* [INFORMATION GIVEN]:
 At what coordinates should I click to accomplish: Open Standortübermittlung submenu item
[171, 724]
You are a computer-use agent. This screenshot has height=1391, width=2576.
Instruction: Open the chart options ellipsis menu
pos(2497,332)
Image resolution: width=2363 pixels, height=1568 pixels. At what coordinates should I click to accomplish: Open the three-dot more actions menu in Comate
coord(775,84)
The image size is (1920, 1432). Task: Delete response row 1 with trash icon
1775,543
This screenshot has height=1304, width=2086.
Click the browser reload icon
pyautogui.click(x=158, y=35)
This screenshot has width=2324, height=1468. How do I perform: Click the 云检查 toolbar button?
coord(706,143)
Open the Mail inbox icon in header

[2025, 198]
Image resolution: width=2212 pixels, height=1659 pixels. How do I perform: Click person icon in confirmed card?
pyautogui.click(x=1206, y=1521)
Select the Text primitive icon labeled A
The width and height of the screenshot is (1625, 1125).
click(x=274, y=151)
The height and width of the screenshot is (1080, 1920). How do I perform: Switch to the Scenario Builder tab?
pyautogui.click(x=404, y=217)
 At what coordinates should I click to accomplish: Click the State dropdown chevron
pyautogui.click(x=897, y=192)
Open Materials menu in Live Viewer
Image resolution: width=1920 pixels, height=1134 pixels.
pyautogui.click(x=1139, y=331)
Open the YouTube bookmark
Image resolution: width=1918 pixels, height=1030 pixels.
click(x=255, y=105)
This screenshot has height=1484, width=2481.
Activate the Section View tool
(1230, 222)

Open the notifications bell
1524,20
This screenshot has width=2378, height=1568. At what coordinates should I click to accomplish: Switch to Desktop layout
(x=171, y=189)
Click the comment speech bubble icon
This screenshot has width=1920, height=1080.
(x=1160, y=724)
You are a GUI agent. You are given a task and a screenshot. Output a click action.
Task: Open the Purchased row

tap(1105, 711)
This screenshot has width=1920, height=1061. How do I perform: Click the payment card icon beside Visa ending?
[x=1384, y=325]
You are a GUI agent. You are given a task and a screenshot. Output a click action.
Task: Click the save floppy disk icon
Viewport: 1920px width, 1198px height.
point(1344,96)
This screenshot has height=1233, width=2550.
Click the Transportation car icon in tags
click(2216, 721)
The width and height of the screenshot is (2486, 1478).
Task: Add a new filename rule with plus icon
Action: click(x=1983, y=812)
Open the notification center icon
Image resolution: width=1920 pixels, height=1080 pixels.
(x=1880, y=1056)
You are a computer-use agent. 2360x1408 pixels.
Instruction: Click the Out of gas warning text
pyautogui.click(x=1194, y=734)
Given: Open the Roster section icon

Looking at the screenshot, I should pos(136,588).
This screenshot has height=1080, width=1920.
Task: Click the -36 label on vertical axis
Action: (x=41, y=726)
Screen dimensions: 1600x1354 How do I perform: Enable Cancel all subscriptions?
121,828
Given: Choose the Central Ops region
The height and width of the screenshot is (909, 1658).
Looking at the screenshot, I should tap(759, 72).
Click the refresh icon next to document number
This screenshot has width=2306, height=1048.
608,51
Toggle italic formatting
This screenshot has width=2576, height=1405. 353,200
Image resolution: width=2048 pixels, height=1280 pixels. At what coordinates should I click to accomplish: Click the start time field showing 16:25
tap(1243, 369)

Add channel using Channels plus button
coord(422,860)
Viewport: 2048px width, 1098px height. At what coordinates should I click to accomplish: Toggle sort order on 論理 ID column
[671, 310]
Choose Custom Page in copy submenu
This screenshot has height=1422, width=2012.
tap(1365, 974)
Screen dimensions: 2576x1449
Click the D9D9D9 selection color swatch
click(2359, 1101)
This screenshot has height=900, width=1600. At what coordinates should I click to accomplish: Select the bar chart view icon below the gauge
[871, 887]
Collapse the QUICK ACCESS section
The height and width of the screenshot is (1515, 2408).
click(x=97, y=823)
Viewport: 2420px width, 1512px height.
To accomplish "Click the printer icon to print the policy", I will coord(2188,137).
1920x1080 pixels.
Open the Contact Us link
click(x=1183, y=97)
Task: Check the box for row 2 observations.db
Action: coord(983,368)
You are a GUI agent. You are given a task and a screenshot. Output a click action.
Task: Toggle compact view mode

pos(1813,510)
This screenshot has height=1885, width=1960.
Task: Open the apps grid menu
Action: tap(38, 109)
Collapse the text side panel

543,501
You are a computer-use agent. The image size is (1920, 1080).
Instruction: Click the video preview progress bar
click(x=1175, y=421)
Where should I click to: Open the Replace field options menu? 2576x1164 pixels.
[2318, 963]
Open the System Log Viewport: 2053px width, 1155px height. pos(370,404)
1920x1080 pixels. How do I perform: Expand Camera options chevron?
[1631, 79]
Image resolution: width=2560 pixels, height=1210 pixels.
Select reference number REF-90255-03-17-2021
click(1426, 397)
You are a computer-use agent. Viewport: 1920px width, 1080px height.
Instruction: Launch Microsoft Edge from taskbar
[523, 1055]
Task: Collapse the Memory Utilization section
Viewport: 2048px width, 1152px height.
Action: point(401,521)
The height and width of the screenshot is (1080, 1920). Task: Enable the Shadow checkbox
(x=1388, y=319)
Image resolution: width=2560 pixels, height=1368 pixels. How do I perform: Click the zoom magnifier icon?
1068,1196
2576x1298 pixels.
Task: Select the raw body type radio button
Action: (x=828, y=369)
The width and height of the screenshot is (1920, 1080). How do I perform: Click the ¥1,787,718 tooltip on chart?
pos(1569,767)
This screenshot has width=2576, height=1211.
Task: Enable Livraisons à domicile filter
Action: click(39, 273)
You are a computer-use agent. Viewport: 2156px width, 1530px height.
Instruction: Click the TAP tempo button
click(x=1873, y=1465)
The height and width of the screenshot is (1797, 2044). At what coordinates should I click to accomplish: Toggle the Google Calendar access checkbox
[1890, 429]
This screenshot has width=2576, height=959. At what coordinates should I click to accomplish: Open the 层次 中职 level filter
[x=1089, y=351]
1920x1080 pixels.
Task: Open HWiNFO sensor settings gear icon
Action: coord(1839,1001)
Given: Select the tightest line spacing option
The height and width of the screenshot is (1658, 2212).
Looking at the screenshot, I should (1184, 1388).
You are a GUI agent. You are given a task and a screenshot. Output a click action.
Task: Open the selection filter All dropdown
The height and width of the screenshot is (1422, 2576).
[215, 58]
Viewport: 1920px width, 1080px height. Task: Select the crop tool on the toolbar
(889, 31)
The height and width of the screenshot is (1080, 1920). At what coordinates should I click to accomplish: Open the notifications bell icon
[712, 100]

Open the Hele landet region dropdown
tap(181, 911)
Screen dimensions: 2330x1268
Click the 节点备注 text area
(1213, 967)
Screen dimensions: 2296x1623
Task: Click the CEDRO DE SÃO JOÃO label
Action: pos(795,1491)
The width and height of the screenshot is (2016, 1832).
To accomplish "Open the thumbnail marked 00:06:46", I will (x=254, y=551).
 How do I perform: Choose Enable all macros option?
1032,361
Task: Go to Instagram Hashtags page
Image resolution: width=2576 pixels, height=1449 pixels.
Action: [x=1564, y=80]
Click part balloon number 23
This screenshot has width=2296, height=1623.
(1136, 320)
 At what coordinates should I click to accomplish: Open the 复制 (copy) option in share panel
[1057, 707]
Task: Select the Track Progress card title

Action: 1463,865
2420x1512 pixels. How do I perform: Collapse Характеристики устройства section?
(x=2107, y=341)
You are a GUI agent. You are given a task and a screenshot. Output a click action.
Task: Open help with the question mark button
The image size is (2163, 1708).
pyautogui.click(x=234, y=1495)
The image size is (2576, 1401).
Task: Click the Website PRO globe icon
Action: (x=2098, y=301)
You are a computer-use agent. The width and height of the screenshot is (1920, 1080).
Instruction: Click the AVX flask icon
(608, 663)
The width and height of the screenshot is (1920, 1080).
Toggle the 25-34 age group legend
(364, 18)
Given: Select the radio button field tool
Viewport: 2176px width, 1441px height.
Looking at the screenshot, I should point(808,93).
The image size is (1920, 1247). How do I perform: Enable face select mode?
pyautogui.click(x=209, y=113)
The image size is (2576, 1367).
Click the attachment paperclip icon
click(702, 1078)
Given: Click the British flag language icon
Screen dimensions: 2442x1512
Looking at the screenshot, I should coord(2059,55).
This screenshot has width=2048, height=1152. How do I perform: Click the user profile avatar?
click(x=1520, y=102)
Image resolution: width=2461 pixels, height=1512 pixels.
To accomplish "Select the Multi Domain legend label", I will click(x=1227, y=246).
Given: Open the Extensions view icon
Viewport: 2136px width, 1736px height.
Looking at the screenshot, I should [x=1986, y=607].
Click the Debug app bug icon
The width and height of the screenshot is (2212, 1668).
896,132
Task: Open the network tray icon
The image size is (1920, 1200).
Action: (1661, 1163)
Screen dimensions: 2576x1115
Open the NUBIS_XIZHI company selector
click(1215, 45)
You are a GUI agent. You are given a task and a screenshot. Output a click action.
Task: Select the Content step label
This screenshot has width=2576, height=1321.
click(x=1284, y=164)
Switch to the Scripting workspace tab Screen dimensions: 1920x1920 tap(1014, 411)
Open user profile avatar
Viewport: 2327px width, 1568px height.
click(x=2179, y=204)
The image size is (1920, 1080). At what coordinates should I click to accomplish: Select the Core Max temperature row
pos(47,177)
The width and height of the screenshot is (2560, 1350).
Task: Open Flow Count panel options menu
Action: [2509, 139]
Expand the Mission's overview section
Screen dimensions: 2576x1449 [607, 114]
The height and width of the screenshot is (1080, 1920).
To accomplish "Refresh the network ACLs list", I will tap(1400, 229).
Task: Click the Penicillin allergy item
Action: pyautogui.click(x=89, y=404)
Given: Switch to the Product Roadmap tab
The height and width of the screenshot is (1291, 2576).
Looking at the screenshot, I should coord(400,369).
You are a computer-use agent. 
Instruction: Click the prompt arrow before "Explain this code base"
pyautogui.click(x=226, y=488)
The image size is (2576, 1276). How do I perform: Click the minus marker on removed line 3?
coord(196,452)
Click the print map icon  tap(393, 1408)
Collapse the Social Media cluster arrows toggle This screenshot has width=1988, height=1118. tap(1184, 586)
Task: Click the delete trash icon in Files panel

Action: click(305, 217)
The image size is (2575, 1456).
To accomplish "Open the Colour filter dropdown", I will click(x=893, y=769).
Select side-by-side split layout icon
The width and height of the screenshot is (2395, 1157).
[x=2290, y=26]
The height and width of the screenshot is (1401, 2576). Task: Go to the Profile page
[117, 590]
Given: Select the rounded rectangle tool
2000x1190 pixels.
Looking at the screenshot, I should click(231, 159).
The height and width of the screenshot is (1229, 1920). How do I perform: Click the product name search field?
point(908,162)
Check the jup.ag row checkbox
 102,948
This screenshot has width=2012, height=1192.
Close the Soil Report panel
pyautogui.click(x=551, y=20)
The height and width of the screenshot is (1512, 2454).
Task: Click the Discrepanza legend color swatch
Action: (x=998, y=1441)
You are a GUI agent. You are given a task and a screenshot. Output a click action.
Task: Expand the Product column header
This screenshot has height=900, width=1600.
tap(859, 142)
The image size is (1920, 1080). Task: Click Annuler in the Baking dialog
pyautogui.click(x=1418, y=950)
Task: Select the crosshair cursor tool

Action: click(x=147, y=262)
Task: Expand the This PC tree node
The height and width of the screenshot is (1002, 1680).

* [TASK DESCRIPTION]: Set down nothing but the lines from the one containing "Task: Select the crosshair cursor tool" through the end of the entries above, exactly as written, both ends counted.

* [TASK RESULT]:
Task: Select the crosshair cursor tool

Action: click(x=147, y=262)
Task: Expand the This PC tree node
The height and width of the screenshot is (1002, 1680).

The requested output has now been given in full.